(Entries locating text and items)
§

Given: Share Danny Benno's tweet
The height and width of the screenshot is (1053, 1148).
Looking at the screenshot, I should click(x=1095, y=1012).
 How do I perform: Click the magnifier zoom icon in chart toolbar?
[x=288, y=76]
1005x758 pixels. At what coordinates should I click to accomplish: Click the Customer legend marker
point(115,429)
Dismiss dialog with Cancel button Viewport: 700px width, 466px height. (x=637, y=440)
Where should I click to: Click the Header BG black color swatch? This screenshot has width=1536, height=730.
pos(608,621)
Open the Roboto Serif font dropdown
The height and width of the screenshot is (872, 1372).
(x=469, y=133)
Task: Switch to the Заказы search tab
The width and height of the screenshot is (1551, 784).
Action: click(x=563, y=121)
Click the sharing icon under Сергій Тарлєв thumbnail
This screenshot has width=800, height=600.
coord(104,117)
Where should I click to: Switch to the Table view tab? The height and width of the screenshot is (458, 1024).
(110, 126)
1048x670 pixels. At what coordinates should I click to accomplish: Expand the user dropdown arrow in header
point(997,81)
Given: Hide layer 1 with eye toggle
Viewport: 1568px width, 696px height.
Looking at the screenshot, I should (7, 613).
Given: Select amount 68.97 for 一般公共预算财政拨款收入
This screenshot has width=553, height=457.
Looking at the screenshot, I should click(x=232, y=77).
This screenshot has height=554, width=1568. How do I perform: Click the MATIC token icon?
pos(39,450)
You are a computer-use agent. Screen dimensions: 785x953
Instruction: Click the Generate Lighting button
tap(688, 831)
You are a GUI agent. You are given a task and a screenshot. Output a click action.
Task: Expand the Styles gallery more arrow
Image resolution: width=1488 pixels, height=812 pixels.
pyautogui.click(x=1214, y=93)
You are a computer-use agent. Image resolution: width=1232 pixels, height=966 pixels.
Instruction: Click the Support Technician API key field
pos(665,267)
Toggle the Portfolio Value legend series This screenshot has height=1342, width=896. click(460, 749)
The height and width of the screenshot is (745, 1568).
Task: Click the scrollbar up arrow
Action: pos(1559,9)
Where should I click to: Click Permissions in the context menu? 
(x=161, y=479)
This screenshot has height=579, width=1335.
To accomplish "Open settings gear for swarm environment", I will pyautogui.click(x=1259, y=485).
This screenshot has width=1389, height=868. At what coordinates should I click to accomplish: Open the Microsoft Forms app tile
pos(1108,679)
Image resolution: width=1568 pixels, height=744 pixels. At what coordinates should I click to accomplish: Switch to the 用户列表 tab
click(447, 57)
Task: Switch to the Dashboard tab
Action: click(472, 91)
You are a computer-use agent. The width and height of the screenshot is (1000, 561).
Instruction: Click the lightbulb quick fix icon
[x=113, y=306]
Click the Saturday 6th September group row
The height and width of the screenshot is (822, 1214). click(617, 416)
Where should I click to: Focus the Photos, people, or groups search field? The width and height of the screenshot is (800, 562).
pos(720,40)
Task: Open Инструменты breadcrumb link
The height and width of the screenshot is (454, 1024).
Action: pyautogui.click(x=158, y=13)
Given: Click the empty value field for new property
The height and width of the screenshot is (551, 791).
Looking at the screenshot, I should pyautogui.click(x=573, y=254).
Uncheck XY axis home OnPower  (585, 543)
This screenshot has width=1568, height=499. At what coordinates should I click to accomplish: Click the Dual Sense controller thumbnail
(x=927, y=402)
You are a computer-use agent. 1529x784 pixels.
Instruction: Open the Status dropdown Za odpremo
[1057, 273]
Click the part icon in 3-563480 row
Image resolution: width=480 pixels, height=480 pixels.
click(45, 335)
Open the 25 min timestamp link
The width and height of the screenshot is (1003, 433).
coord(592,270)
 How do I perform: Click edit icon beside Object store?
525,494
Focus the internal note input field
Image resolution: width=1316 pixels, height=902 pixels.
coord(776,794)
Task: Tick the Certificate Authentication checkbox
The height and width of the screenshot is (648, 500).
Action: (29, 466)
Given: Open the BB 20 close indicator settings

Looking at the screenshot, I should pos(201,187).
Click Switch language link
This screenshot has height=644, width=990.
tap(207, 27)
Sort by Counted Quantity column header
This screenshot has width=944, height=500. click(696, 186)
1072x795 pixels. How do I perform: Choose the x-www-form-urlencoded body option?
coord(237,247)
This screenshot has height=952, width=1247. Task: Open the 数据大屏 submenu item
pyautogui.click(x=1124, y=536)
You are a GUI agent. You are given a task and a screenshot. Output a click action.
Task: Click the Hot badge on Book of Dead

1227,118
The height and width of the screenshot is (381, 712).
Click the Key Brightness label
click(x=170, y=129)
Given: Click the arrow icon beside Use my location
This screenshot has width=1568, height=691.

§

Please repeat the records word for word, from the first line of the records through the line that contains "[x=288, y=76]", including both of those lines.

Given: Share Danny Benno's tweet
The height and width of the screenshot is (1053, 1148).
Looking at the screenshot, I should click(x=1095, y=1012).
 How do I perform: Click the magnifier zoom icon in chart toolbar?
[x=288, y=76]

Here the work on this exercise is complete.